Alcuni numeri ci danno l’idea dell’ammontare di finanziamenti erogati attraverso le ICOs, 7 bil di dollari nel 2017 raccolti da circa 900 ICOs e 22 bil nel 2018 da un migliaio di ICOs.

Un aspetto rischioso di questi nuovi strumenti finanziari sono i comportamenti fraudolenti ovvero il proporre un’idea di business avvincente e dai facili guadagni che nella realtà si dimostrano essere solo furti di denaro. Questi progetti tipicamente mancano di una componente tecnica effettivamente realizzabile e di un team competente e affidabile.

In quest’ambito, la nostra attività di ricerca si è focalizzata sulla creazione di una database organico e completo su quante più ICOs emesse tra il 2017 e il 2018 e la relativa analisi per evidenziare le caratteristiche delle ICOs che sono sgnificatiavemnte impattanti sulla probabilità di successo oppure di fallimento. A tal fine raccogliamo costantemente le informazioni esistenti sulle ICOs reperibili dalle piattaforme web più utilizzate come Icobench e Coinschedule. Alcune di queste variabili sono il prezzo di emissione, la nazione, il numero di token, i membri del team, gli advisors, il prospetto informativo ”whitepaper” ed i canali social usati per la promozione. Accanto a questi dati numerici raccogliamo anche dati non strutturati principalmente provenienti dalle chat di Telegram, il principale social media usato dei team delle ICOs per costruire un canale diretto di comunicazione con i possibili investitori interessati.

L’analisi prevede un approccio combinato che utilizza modelli statistici di regressione logistica e classificatori come random forest in modo da rilevare le ICOs più rischiose. Al contempo l’analisi è coadiuvata e arricchita da uno studio sul contenuto testuale delle chat Telegram riguardanti l‘attività delle ICO e sui whitepaper, definendo il sentimento prevalente della comunità di sostenitori e possibili investitori e la qualità del whitepaper.

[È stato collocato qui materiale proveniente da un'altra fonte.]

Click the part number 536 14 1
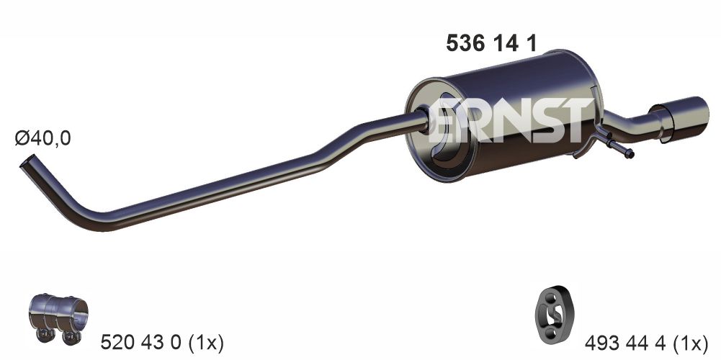pyautogui.click(x=492, y=44)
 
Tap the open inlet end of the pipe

I risultati statistici su circa 200 ICOs ci mostrano che variabili come il numero dei membri del team, il numeri di advisors, la presenza del canale Twitter del canale Telgram e di un sito web sono i fattori più rilevanti per distinguere un’attività di successo da una fraudolenta. Inoltre l’analisi del sentiment delle chat Telegram ha mostrato l’importanza di una percezione positiva da parte dei potenziali investitori per incrementare le probabilità di successo delle raccolta fondi.

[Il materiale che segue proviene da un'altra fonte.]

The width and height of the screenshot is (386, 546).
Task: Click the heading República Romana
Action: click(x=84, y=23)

Da ultimo è importante ricordare che il successo di una ICOs non dipende solo e unicamente dalla capacità di raccogliere i finanziamenti necessari. Alcuni studi recenti hanno infatti dimostrato che seppur in grado di raggiungere il cap prefissato, molte ICOs una volta lanciate sul mercato falliscono, ovvero non sono in grado di sostenere e alimentare l’idea di business.